The Ducks scored first on Bill Houlder’s slap shot from the slot at 3:41 of the first. Garry Valk--picked up from the Canucks in the waiver draft--finished a thwarted rush by throwing the puck back out to Houlder from the right side of the net.

But the Canucks tied the score at 14:37 in the second on Diduck’s goal. Then, in the third, the Ducks collapsed.

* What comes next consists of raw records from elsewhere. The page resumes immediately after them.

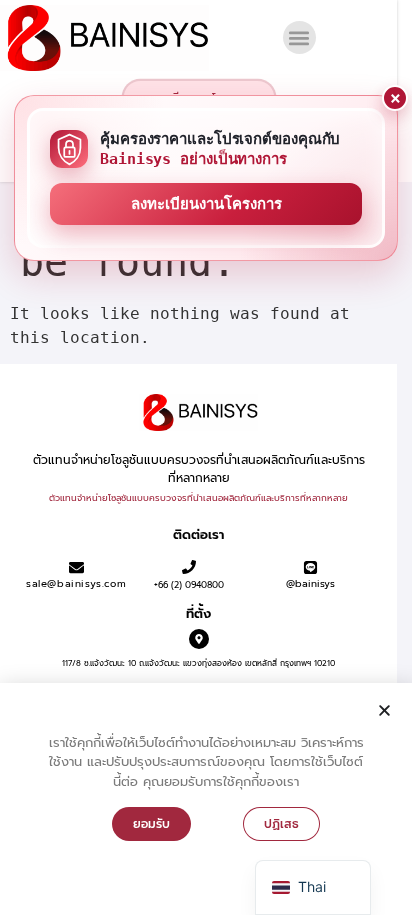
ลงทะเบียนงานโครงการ (206, 204)
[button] (299, 37)
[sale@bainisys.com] (76, 567)
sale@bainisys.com (76, 583)
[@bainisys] (310, 567)
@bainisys (310, 583)
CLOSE (395, 98)
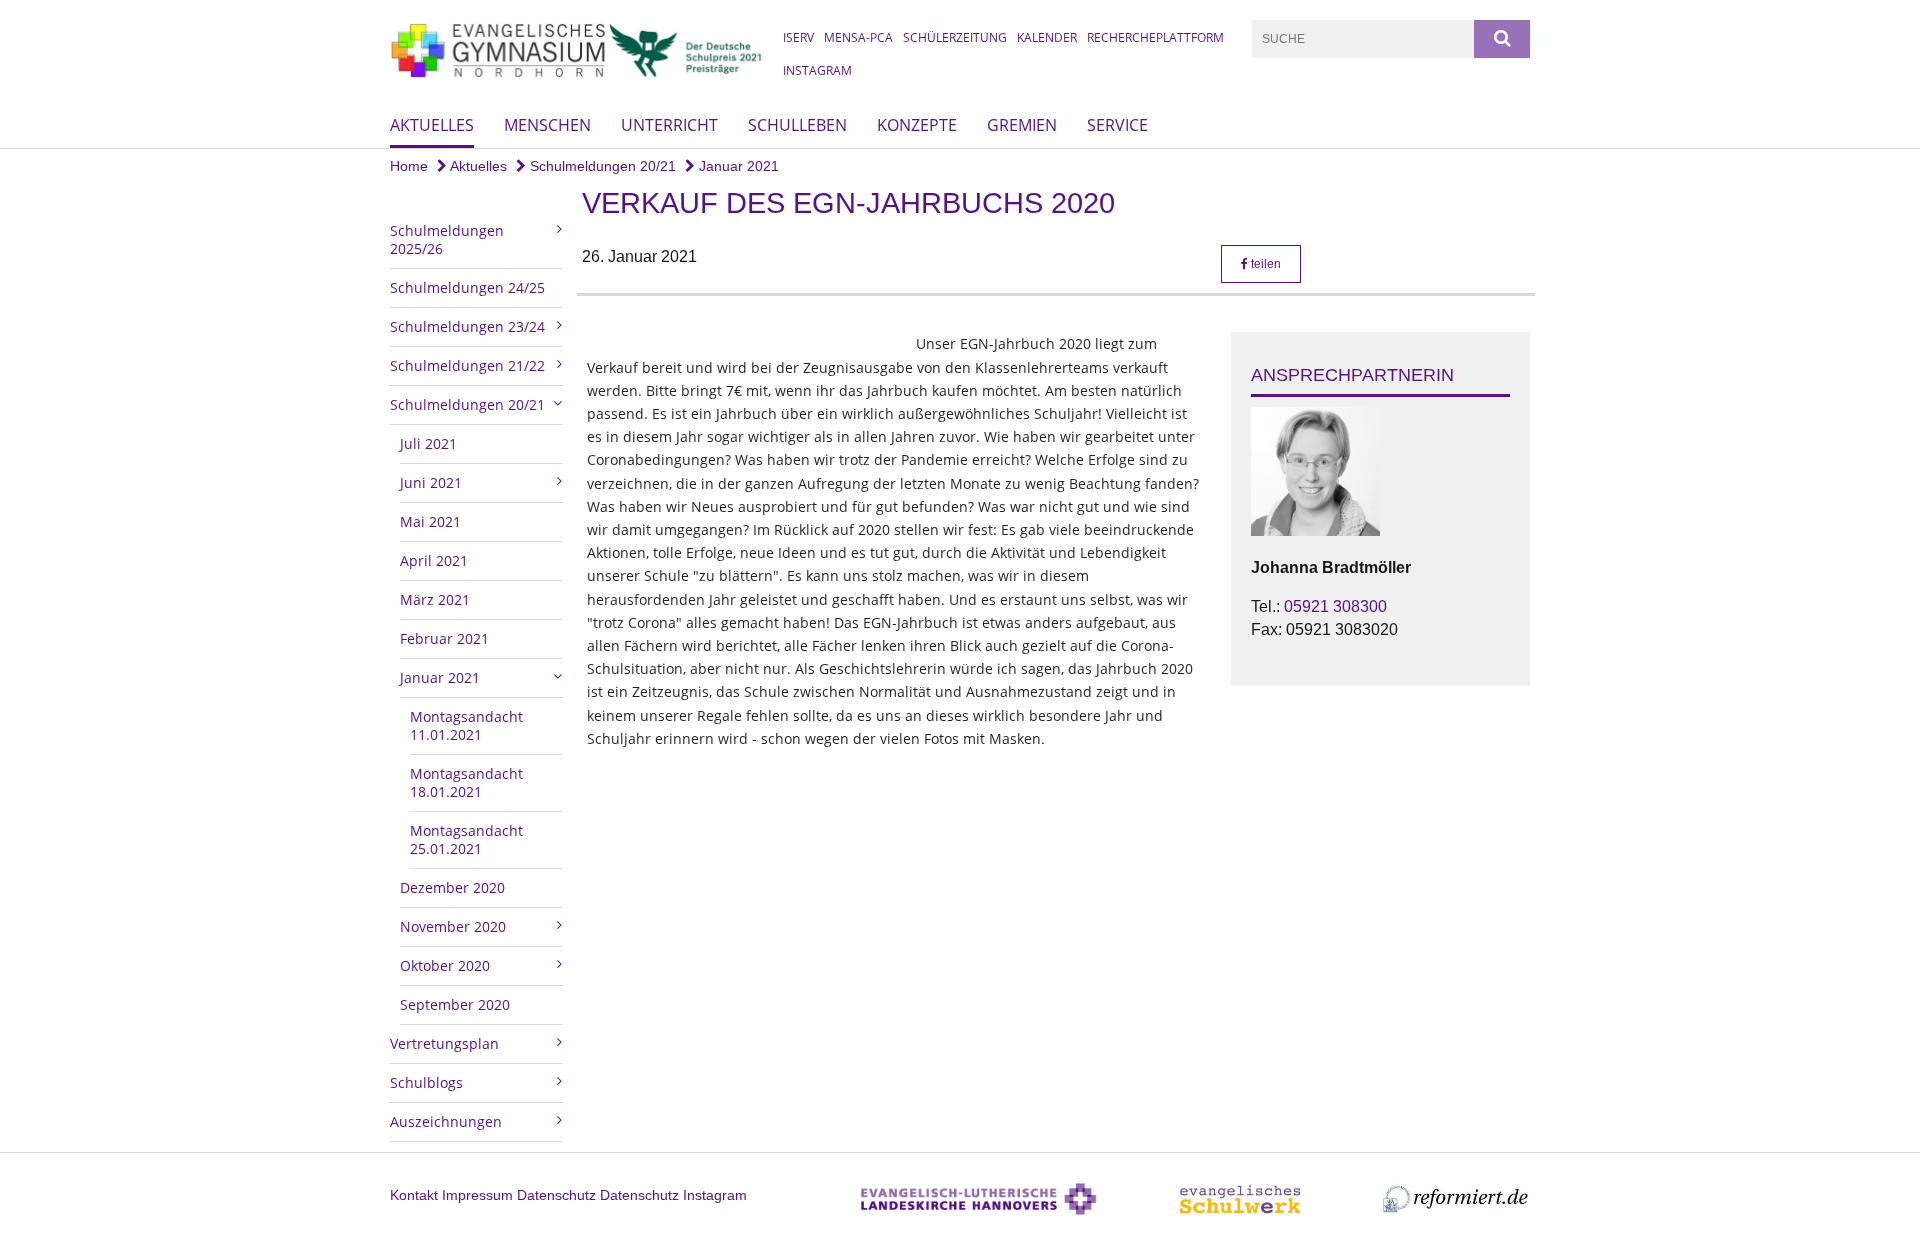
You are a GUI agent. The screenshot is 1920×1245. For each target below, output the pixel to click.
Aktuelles (432, 125)
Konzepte (917, 125)
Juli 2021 (428, 443)
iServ (798, 37)
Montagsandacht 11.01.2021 (466, 725)
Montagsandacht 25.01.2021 (466, 839)
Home (409, 166)
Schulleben (797, 125)
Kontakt (414, 1195)
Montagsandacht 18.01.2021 (466, 782)
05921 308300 (1335, 606)
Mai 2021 (430, 521)
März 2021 (435, 599)
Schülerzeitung (955, 37)
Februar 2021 (444, 638)
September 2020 (455, 1004)
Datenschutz (556, 1195)
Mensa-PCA (858, 37)
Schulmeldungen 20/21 (601, 166)
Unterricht (669, 125)
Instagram (817, 70)
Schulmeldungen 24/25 (467, 287)
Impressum (477, 1195)
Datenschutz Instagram (673, 1195)
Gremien (1022, 125)
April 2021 (434, 560)
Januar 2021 (737, 166)
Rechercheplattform (1155, 37)
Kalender (1047, 37)
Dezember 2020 (452, 887)
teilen (1264, 264)
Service (1117, 125)
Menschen (547, 125)
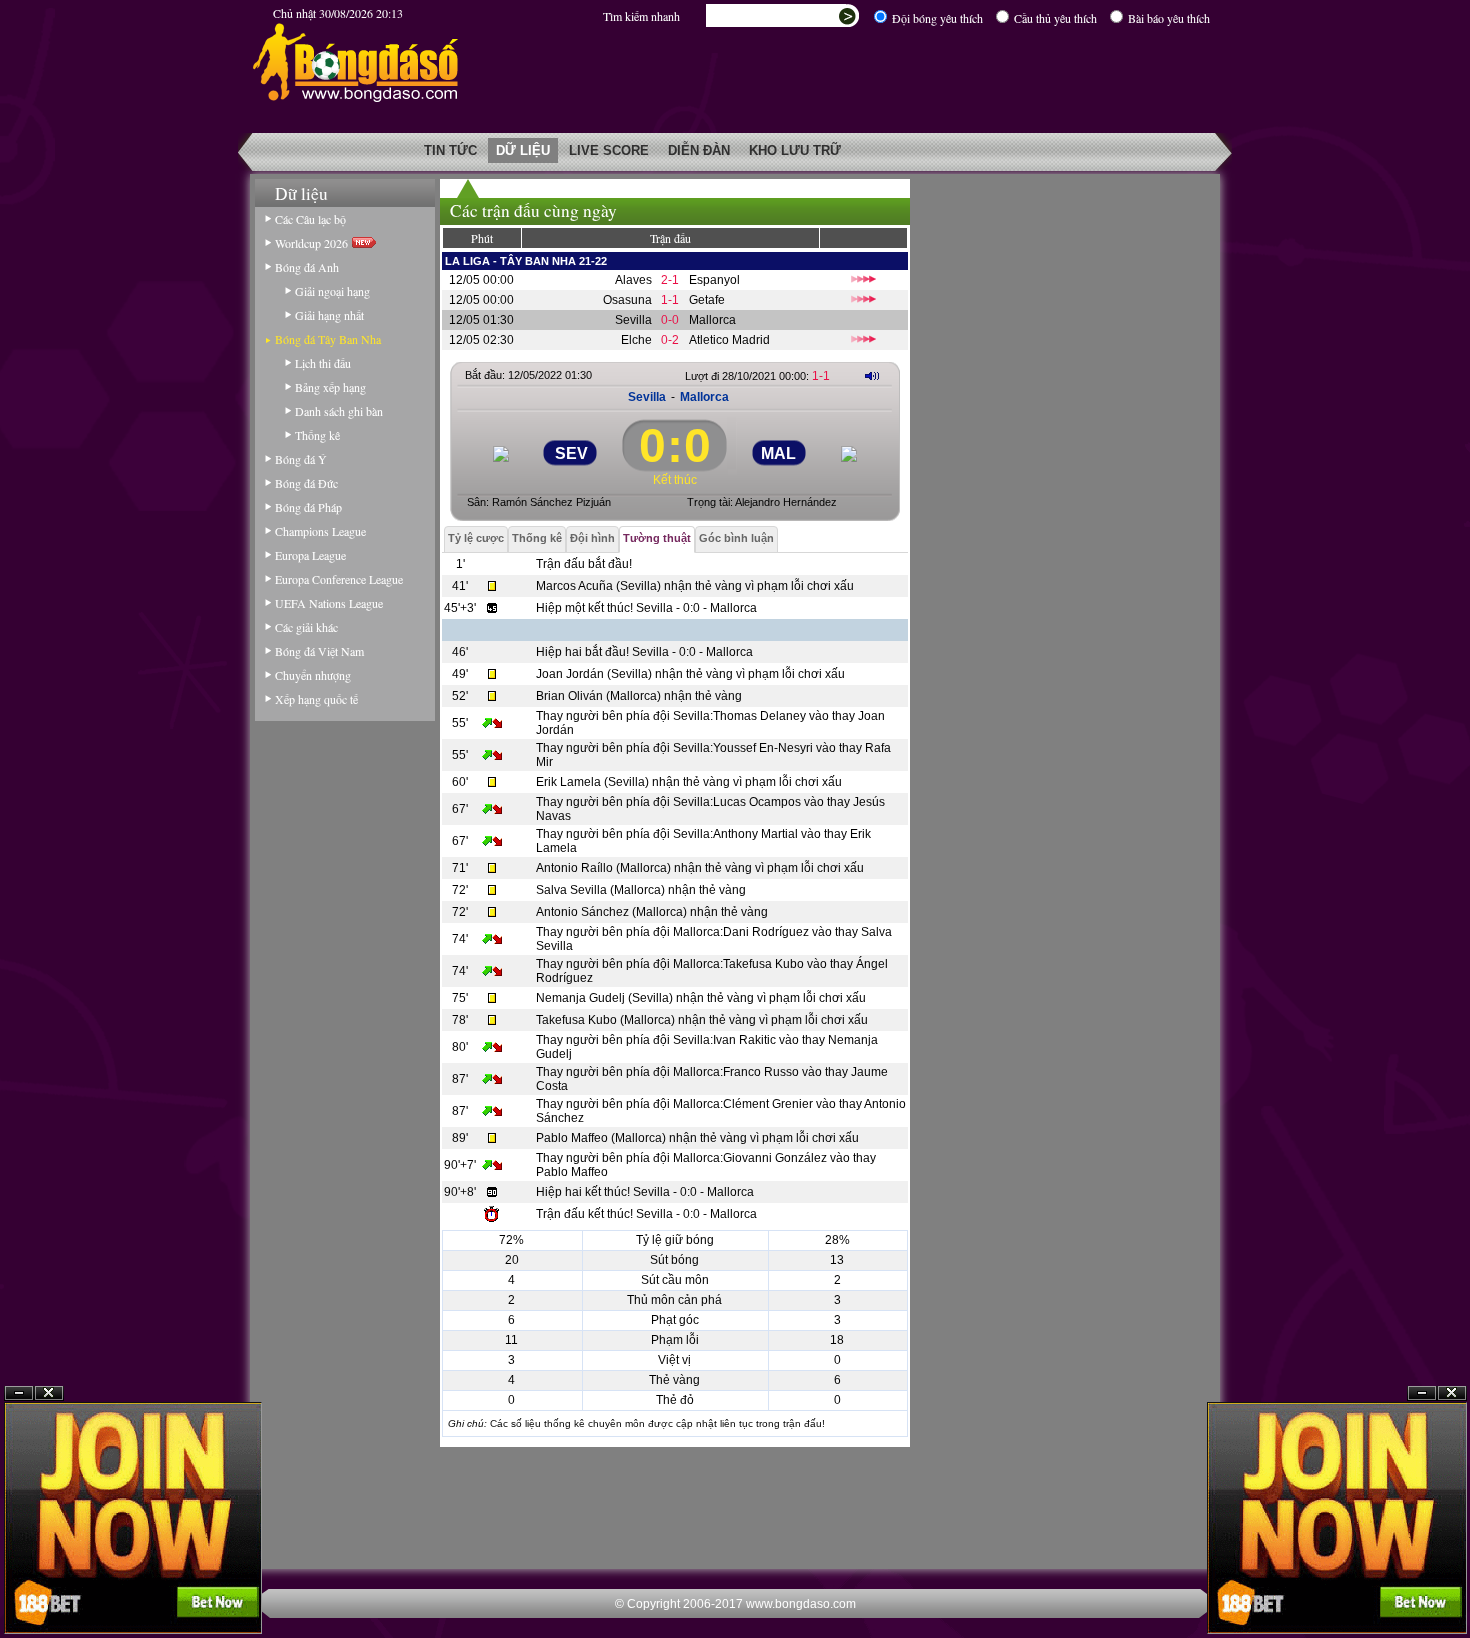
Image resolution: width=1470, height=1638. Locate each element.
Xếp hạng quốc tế (316, 699)
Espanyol (714, 280)
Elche (636, 340)
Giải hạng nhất (329, 315)
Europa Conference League (339, 579)
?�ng (1452, 1589)
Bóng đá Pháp (308, 507)
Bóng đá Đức (306, 483)
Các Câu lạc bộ (310, 219)
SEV (571, 453)
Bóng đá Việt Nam (319, 651)
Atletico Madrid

“There’s no excuse. We’re all professional athletes,” Hill said. “It’s just a joke, that’s what it is. We’ll learn. We have to.”

Duck Notes

Defenseman Mark Ferner left the game before the second period with a groin injury. His status is day-to-day. . . . Right wing Todd Ewen (sore knee), goaltender Guy Hebert and left wing Tim Sweeney were regulars who were scratched. Hebert took a turn in the press box with No. 3 goalie Mikhail Shtalenkov getting his first start. Sweeney was a coaches’ decision. Right wings Jim Thomson and Robin Bawa played, adding more size to the lineup. . . . Vancouver left wing Geoff Courtnall was suspended by the NHL for the game pending review of a non-penalty slashing incident against Joel Otto during a loss to Calgary Saturday. . . . The Kings were shutout by Vancouver last week, not Calgary, as mentioned in a story on the Ducks’ loss to Calgary in Friday’s editions.